• Article

Des dérives politiques possibles
Sur un plan plus strictement politique, le recours au référendum ne va pas non plus sans présenter quelques dangers potentiels. Pointons-en au moins trois.
Le premier concerne le caractère populiste que peut revêtir le recours à une telle procédure participative. En effet, il n'est pas interdit de penser que le référendum puisse être un moyen idéal pour des gouvernants peu scrupuleux de répondre à des aspirations populaires ou de rencontrer des intérêts de classes immédiats pour des raisons bassement démagogiques ou purement politiciennes et dont les résultats pourraient de surcroît aller à l'encontre du bien commun. Ainsi en irait-il d'un référendum national sur la légitimité de l'impôt; légitimité déjà peu reconnue par une majorité de la population, et qui, pour cette raison, se voit radicalement contestée dans le programme de certains partis populistes (Vlaams Blok, Vivant).
Le deuxième danger a trait à la possible perte de légitimité de l'État. Accorder du jour au lendemain à une majorité de citoyens le droit de légiférer directement sur des questions collectives sans l'assurance qu'une réelle culture citoyenne puisse par ailleurs se développer parallèlement ne va certainement pas dans le sens d'une requalification de l'État démocratique. Le risque, en effet, est que le mécanisme du référendum n'amorce un processus de délégitimisation progressive du rôle de l'État dès lors qu'il peut de lui-même assurer directement la médiation de la volonté populaire. Or, si la fonction idéale de l'État est de garantir le contrat social en assurant la suprématie de la volonté et de l'intérêt collectif, sa disqualification ne peut, à terme, que favoriser la percée d'intérêts particuliers et l'accroissement des inégalités sociales.
Ainsi, sans doute, doit-on saisir le fil idéologique qui relie la revendication du référendum aux autres points du programme libéral.

Enfin, le recours au référendum peut constituer une sérieuse menace pour la reconnaissance et le droit des minorités. Il en va déjà ainsi en ce qui concerne la consultation populaire communale puisque la loi postule que seuls les citoyens communaux possédant la nationalité belge peuvent prendre part au scrutin. Même si cette disposition légale est le plus souvent détournée (4), il n'en reste pas moins qu'elle pose d'énormes problèmes en termes de protection des droits fondamentaux des étrangers. Il est en effet incompréhensible qu'une consultation populaire, et non contraignante qui plus est, se base sur des critères nationaux et donc exclusifs alors que son objet concerne des intérêts collectifs de proximité. Il y a donc déjà, à ce simple niveau, violation du principe d'égalité entre Belges et étrangers. En ce sens, il serait étonnant que la pratique du référendum déroge à cette règle d'exclusivité nationale, et il le serait d'autant plus que la législation électorale elle-même la respecte encore.

• Consignes
A. Selon le texte sur le référendum, à quoi a trait le deuxième danger?
B. Recopiez fidèlement le passage du texte sur le référendum compris entre « Des dérives politiques » et « au moins trois. », bornes incluses.
C. Poursuivez la rédaction du texte sur le référendum à partir de l'endroit où il s'arrête.
Les entrées ne sont d'aucune utilité ici.

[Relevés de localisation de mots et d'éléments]
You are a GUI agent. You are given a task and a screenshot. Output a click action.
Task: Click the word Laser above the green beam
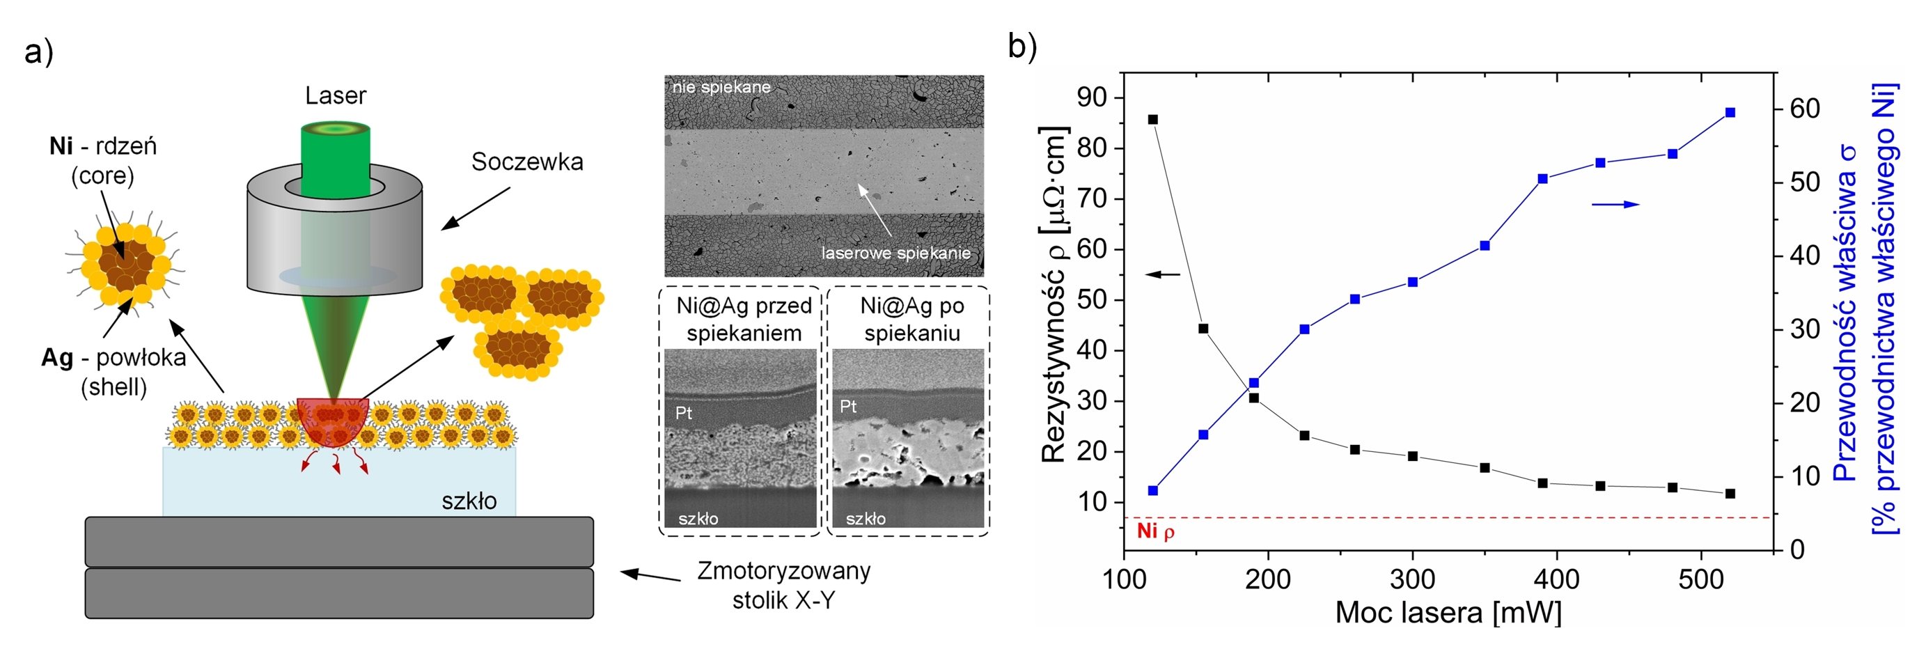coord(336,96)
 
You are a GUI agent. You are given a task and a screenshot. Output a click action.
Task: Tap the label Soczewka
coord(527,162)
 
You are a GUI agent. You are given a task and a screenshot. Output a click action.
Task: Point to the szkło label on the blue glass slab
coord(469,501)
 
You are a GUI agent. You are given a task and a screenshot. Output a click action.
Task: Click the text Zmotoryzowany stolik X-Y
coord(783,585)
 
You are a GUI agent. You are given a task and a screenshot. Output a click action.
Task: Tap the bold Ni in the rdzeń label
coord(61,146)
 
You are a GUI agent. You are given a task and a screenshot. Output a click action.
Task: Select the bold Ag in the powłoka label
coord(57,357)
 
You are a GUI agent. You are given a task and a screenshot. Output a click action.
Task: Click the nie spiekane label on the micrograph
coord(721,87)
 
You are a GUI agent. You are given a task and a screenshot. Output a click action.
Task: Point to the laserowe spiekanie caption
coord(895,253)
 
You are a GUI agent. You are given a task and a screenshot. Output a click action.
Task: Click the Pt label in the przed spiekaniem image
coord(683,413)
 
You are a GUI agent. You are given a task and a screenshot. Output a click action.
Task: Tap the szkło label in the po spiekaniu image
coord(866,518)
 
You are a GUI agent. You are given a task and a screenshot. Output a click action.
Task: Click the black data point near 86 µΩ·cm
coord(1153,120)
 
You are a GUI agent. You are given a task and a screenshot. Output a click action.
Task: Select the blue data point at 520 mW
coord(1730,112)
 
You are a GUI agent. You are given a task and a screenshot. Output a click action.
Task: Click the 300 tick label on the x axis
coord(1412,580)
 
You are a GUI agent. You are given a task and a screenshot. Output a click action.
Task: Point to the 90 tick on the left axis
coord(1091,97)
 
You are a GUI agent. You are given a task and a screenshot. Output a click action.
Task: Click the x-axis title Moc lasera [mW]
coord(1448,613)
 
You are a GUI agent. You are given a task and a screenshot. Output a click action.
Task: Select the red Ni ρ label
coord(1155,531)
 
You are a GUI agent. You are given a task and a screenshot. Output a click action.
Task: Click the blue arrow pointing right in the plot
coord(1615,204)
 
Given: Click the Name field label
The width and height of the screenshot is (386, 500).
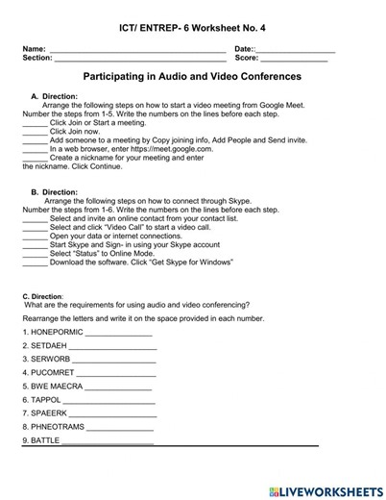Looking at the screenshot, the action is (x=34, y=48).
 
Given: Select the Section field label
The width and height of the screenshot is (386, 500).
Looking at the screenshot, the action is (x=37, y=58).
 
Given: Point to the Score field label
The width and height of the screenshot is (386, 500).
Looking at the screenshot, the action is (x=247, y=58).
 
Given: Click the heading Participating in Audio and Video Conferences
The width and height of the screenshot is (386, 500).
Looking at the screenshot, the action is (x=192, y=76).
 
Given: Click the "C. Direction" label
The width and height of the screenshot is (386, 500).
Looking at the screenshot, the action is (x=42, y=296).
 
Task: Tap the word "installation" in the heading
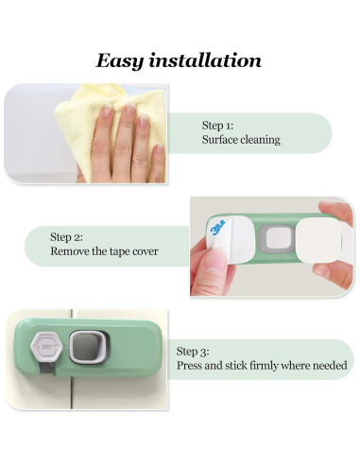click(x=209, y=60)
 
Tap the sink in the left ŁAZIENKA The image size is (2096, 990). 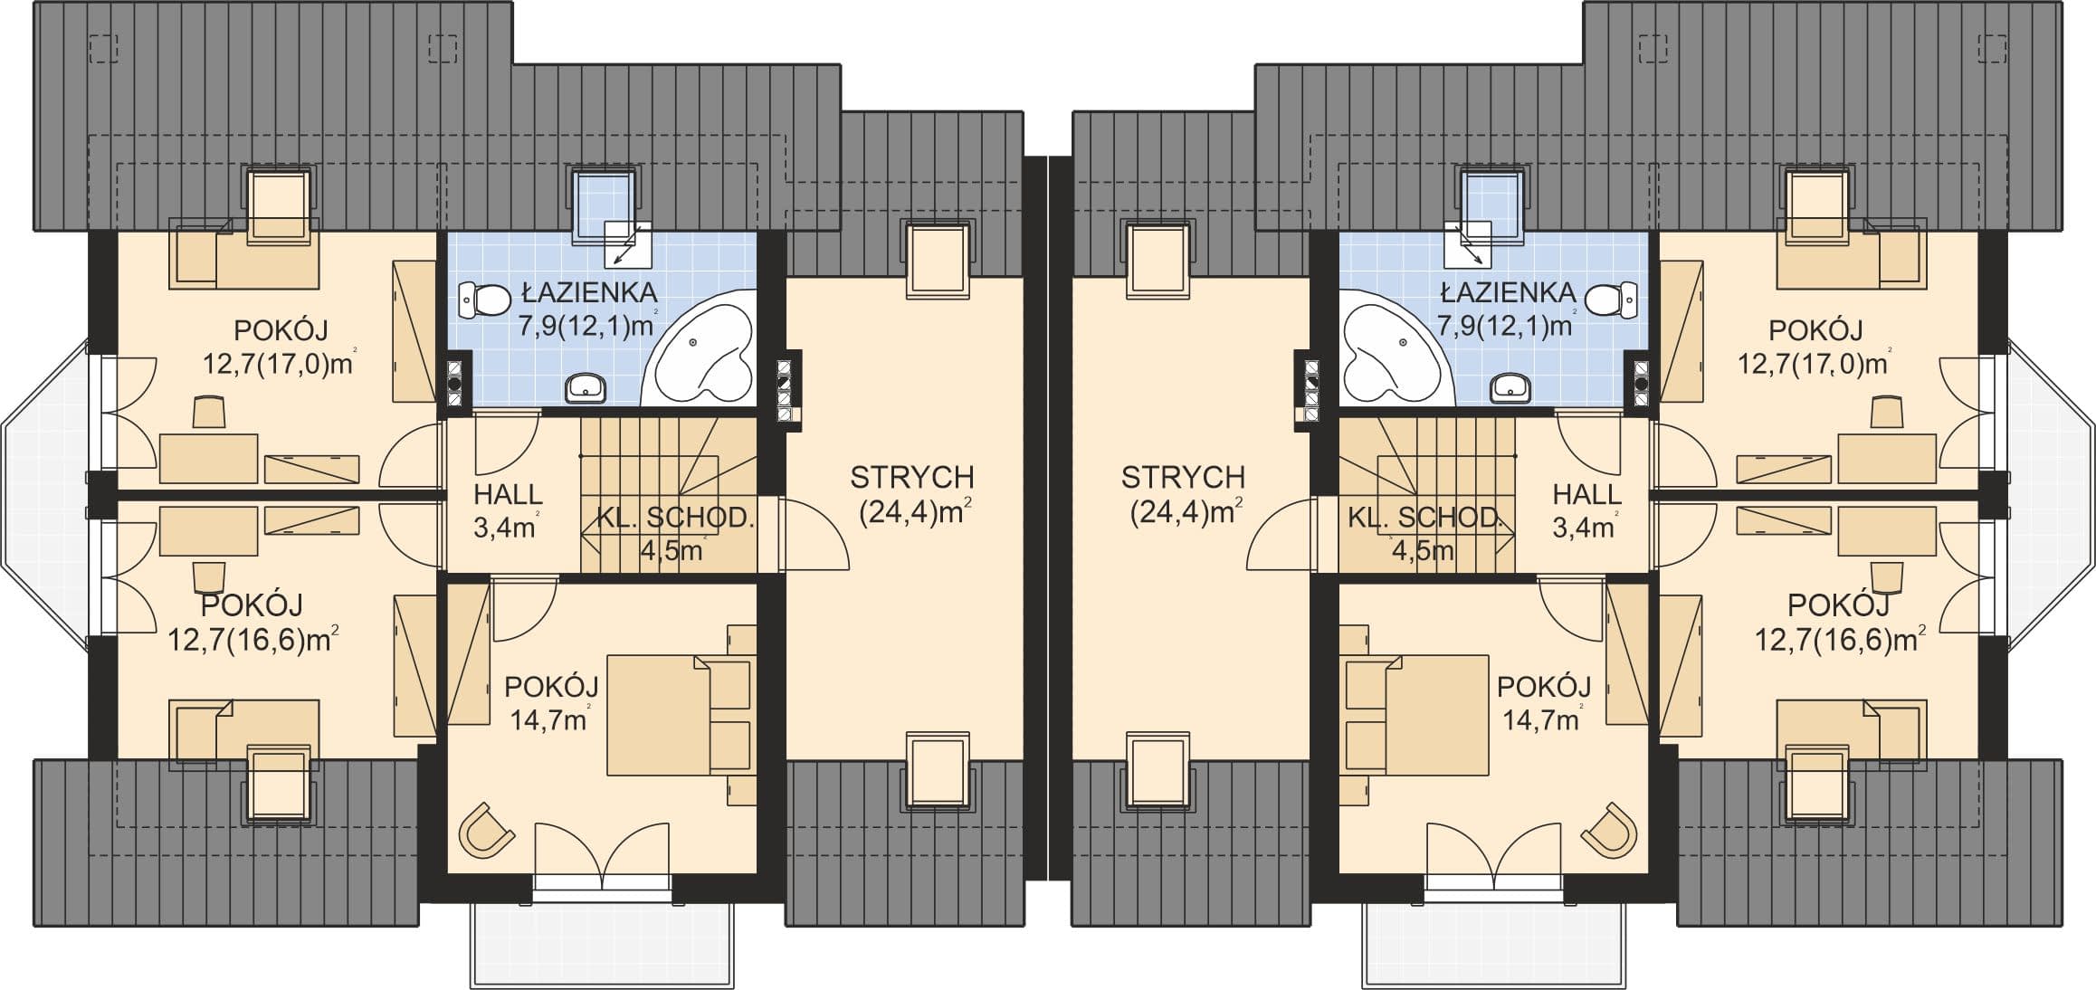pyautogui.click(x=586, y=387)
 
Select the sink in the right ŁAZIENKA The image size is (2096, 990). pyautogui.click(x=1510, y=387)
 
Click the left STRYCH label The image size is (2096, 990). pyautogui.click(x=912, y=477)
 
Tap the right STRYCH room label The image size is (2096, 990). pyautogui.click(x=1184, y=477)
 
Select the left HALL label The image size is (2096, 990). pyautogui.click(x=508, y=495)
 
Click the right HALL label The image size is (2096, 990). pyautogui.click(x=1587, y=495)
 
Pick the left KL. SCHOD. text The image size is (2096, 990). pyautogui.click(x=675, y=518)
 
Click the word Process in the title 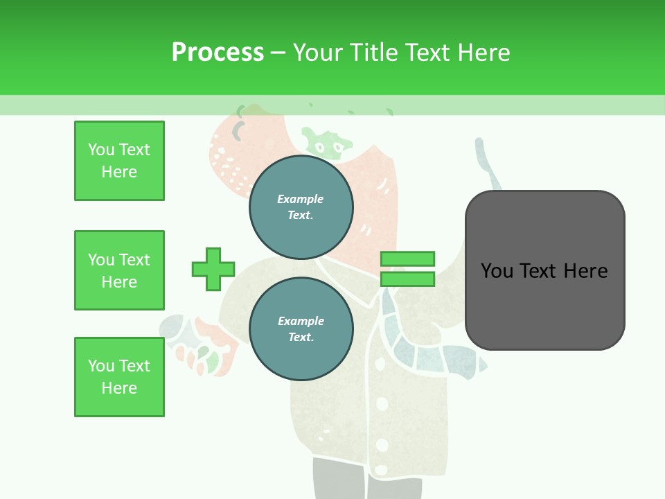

• Corrigés
A. À la possible perte de légitimité de l'État.

B.
Des dérives politiques possibles
Sur un plan plus strictement politique, le recours au référendum ne va pas non plus sans présenter quelques dangers potentiels. Pointons-en au moins trois.

C.
Cela étant, la tentation, en outre, pourrait être grande pour certains d'utiliser l'arme du référendum pour dénouer rapidement des situations sensibles au sein de l'opinion publique et relatives, par exemple, à l'immigration (5), ou aux droits économiques, culturels et sociaux des résidents étrangers, légaux ou illégaux, dont la reconnaissance demande, plus qu'en d'autres domaines peut-être, un lourd et lent travail de sensibilisation et d'éducation permanente.

Référendum et éducation permanente

Si l'éducation permanente, à l'instar du référendum, tente elle aussi de promouvoir une plus grande participation citoyenne, elle le fait, pourrait-on dire, en sens inverse. La philosophie de l'éducation permanente s'inscrit en effet au cœur de cette "culture de la démocratie" puisque son but est précisément de la développer. Elle est de ce fait à la fois éducation à l'action collective et éducation à l'émancipation citoyenne. Éducation à l'action collective d'abord, dès lors qu'elle tente, via un travail de conscientisation, d'information et d'analyse critique des réalités sociales, d'impulser un mouvement collectif de participation active et responsable à la vie sociale, économique, culturelle et politique de la cité.
Éducation à l'émancipation citoyenne ensuite puisque, promouvant de la sorte une réelle démocratie politique, elle travaille au décloisonnement des hiérarchies sociales et à la dénonciation des mécanismes de domination qui accordent indûment à certains le droit de comprendre et de décider et aux autres celui de subir.
La démocratie participative, dans la perspective de l'éducation permanente, est donc tout autre chose qu'une simple procédure de consultation populaire.
Elle repose sur un mouvement collectif de fond, conscient de ses revendications et se voulant acteur d'un changement social qui aille dans le sens d'une participation de tous à l'élaboration d' orientations politiques solidaires.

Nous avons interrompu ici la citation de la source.